Vertex AI pricing is consumption-based and depends on which capabilities you use. For training, you pay for the compute and accelerators (CPU/GPU/TPU) allocated to your custom jobs or AutoML runs, plus any managed services (e.g., hyperparameter tuning) that spin up multiple trials. Storage of artifacts in Cloud Storage and metadata in the control plane also contribute to cost, as do any attached data services like BigQuery. Because you specify machine types and counts, you can right-size runs and control spend via time limits and early stopping.
For inference, online endpoints bill per provisioned compute (and accelerators) and scale with replicas; autoscaling adjusts counts based on traffic but you pay for what’s provisioned over time. Batch prediction is charged per node-hour consumed during the batch run, which can be more economical for large, non-urgent workloads. Additional costs include egress (if applicable) and logging/monitoring data volume. Using prebuilt foundation models may have separate per-token or per-request fees; custom models incur the compute cost of the nodes running them.

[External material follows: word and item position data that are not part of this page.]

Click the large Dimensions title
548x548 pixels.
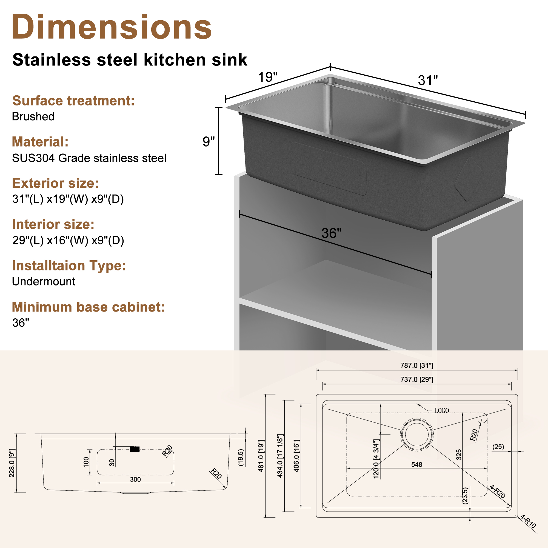(x=112, y=27)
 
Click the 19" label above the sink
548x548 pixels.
(x=267, y=77)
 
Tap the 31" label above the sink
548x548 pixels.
(x=428, y=80)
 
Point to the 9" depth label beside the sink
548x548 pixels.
(x=209, y=142)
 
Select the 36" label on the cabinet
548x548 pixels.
(x=331, y=233)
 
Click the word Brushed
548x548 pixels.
(x=33, y=116)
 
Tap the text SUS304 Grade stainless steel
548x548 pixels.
(x=89, y=158)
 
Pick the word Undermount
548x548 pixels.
(x=43, y=281)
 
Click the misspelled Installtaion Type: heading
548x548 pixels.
(x=69, y=266)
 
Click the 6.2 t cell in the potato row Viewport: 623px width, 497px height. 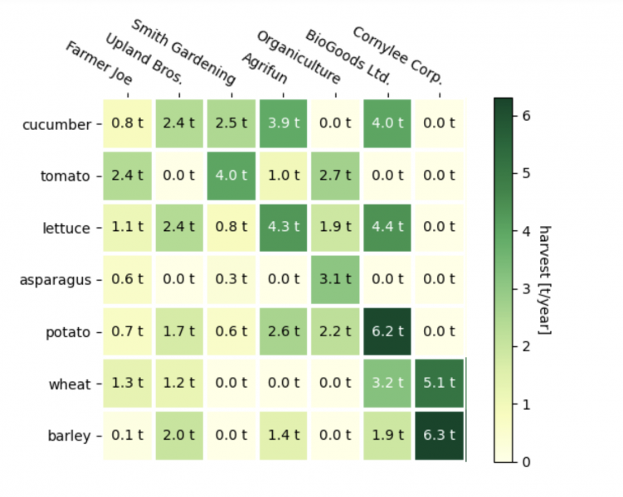click(387, 332)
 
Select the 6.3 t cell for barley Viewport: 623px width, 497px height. click(440, 436)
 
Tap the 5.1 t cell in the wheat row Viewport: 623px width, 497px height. click(440, 384)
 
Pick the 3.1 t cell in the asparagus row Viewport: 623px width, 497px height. click(336, 279)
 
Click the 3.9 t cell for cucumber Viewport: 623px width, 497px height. click(284, 124)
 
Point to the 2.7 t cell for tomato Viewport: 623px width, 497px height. click(336, 176)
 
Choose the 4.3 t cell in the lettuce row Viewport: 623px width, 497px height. click(284, 228)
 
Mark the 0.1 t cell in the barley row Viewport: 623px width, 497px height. click(128, 436)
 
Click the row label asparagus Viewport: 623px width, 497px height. click(55, 280)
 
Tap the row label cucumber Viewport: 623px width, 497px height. click(56, 124)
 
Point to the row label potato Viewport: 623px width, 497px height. click(66, 332)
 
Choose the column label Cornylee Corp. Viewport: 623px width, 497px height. click(397, 55)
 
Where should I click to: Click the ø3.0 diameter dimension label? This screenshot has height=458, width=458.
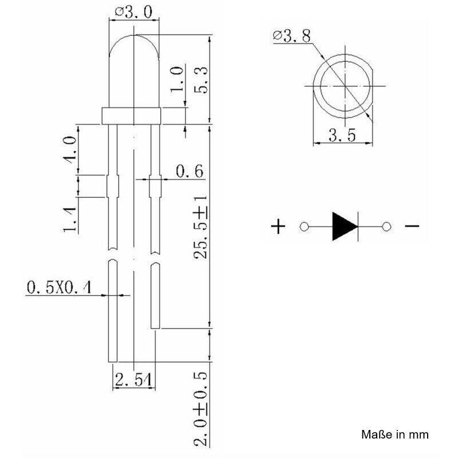[134, 12]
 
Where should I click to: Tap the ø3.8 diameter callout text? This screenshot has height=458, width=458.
[291, 35]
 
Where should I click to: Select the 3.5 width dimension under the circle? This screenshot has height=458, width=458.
[342, 136]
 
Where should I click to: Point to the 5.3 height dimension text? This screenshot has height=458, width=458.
[201, 80]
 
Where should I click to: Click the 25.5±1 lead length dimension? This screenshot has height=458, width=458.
[200, 227]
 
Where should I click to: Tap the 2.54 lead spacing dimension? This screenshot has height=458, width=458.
[134, 380]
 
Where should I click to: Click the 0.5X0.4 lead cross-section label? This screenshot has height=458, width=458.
[59, 287]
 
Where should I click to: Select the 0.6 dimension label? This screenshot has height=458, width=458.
[189, 171]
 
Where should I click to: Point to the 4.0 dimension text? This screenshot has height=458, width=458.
[70, 149]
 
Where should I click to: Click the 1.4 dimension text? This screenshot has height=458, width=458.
[70, 220]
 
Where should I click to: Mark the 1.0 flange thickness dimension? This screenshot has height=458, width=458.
[177, 79]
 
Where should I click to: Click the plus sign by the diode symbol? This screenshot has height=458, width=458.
[278, 227]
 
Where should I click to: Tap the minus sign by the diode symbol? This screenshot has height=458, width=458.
[412, 226]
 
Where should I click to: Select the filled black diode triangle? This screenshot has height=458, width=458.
[345, 227]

In vector-heavy systems, cost splits across embedding generation and retrieval. Generating embeddings online may require small, always-on endpoints tuned for throughput; bulk generation should use batch prediction for better price-performance. If you store vectors in Milvus, factor in its compute/storage footprint; if you use a managed vector service, include that service’s index-hosting and query charges. Optimize by batching embedding requests, caching frequent query embeddings, pruning unused vectors, and choosing index types and compression (e.g., PQ) that balance recall against memory and compute costs.